• **SUPPLIED RECORDS**:
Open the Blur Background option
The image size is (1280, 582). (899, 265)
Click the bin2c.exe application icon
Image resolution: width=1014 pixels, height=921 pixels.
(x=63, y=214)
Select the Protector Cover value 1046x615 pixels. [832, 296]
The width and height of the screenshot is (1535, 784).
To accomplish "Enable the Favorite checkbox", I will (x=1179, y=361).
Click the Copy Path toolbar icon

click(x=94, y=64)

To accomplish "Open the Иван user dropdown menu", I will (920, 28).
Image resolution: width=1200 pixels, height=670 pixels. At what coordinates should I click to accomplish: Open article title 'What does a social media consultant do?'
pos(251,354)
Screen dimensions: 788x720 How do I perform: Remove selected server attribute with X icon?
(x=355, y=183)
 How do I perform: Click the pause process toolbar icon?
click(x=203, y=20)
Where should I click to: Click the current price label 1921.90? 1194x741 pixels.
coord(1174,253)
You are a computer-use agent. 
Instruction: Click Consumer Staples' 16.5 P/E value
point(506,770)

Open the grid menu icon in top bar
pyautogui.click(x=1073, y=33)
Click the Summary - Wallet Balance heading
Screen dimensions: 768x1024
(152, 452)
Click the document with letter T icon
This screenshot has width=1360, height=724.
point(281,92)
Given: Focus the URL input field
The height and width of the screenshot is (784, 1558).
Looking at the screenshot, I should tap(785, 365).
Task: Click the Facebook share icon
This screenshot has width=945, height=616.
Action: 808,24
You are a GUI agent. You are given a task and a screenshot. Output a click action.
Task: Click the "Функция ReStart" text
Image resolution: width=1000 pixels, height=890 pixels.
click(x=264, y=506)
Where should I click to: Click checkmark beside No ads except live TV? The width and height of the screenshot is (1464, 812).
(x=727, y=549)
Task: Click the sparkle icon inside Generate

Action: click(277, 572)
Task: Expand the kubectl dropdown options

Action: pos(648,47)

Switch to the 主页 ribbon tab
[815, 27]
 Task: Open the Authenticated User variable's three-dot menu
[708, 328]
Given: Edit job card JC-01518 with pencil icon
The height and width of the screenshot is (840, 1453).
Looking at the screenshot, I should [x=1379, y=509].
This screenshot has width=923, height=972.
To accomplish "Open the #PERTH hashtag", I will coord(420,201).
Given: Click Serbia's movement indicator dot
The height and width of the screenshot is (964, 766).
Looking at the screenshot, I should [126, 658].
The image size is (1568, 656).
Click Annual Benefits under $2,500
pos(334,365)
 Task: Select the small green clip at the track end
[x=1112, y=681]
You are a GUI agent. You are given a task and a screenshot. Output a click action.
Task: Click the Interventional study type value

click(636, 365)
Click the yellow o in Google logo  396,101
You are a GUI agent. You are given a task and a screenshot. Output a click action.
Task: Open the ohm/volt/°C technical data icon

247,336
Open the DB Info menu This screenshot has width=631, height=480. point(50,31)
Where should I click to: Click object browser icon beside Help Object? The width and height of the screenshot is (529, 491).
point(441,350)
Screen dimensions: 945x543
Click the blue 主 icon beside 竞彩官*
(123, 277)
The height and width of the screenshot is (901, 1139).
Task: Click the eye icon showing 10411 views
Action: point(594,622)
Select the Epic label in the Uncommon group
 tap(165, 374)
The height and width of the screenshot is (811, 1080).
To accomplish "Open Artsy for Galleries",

• **PROMPT**: Output the records exactly, including every line.

• **RESPONSE**:
Open the Blur Background option
The image size is (1280, 582). (899, 265)
Click the bin2c.exe application icon
Image resolution: width=1014 pixels, height=921 pixels.
(x=63, y=214)
Select the Protector Cover value 1046x615 pixels. [832, 296]
The width and height of the screenshot is (1535, 784).
To accomplish "Enable the Favorite checkbox", I will (x=1179, y=361).
Click the Copy Path toolbar icon

click(x=94, y=64)

To accomplish "Open the Иван user dropdown menu", I will (920, 28).
Image resolution: width=1200 pixels, height=670 pixels. At what coordinates should I click to accomplish: Open article title 'What does a social media consultant do?'
pos(251,354)
Screen dimensions: 788x720 How do I perform: Remove selected server attribute with X icon?
(x=355, y=183)
 How do I perform: Click the pause process toolbar icon?
click(x=203, y=20)
Where should I click to: Click the current price label 1921.90? 1194x741 pixels.
coord(1174,253)
You are a computer-use agent. 
Instruction: Click Consumer Staples' 16.5 P/E value
point(506,770)

Open the grid menu icon in top bar
pyautogui.click(x=1073, y=33)
Click the Summary - Wallet Balance heading
Screen dimensions: 768x1024
(152, 452)
Click the document with letter T icon
This screenshot has width=1360, height=724.
point(281,92)
Given: Focus the URL input field
The height and width of the screenshot is (784, 1558).
Looking at the screenshot, I should tap(785, 365).
Task: Click the Facebook share icon
This screenshot has width=945, height=616.
Action: 808,24
You are a GUI agent. You are given a task and a screenshot. Output a click action.
Task: Click the "Функция ReStart" text
Image resolution: width=1000 pixels, height=890 pixels.
click(x=264, y=506)
Where should I click to: Click checkmark beside No ads except live TV? The width and height of the screenshot is (1464, 812).
(x=727, y=549)
Task: Click the sparkle icon inside Generate

Action: click(277, 572)
Task: Expand the kubectl dropdown options

Action: pos(648,47)

Switch to the 主页 ribbon tab
[815, 27]
 Task: Open the Authenticated User variable's three-dot menu
[708, 328]
Given: Edit job card JC-01518 with pencil icon
The height and width of the screenshot is (840, 1453).
Looking at the screenshot, I should [x=1379, y=509].
This screenshot has width=923, height=972.
To accomplish "Open the #PERTH hashtag", I will coord(420,201).
Given: Click Serbia's movement indicator dot
The height and width of the screenshot is (964, 766).
Looking at the screenshot, I should [126, 658].
The image size is (1568, 656).
Click Annual Benefits under $2,500
pos(334,365)
 Task: Select the small green clip at the track end
[x=1112, y=681]
You are a GUI agent. You are given a task and a screenshot. Output a click action.
Task: Click the Interventional study type value

click(636, 365)
Click the yellow o in Google logo  396,101
You are a GUI agent. You are given a task and a screenshot. Output a click action.
Task: Open the ohm/volt/°C technical data icon

247,336
Open the DB Info menu This screenshot has width=631, height=480. point(50,31)
Where should I click to: Click object browser icon beside Help Object? The width and height of the screenshot is (529, 491).
point(441,350)
Screen dimensions: 945x543
Click the blue 主 icon beside 竞彩官*
(123, 277)
The height and width of the screenshot is (901, 1139).
Task: Click the eye icon showing 10411 views
Action: point(594,622)
Select the Epic label in the Uncommon group
 tap(165, 374)
The height and width of the screenshot is (811, 1080).
To accomplish "Open Artsy for Galleries",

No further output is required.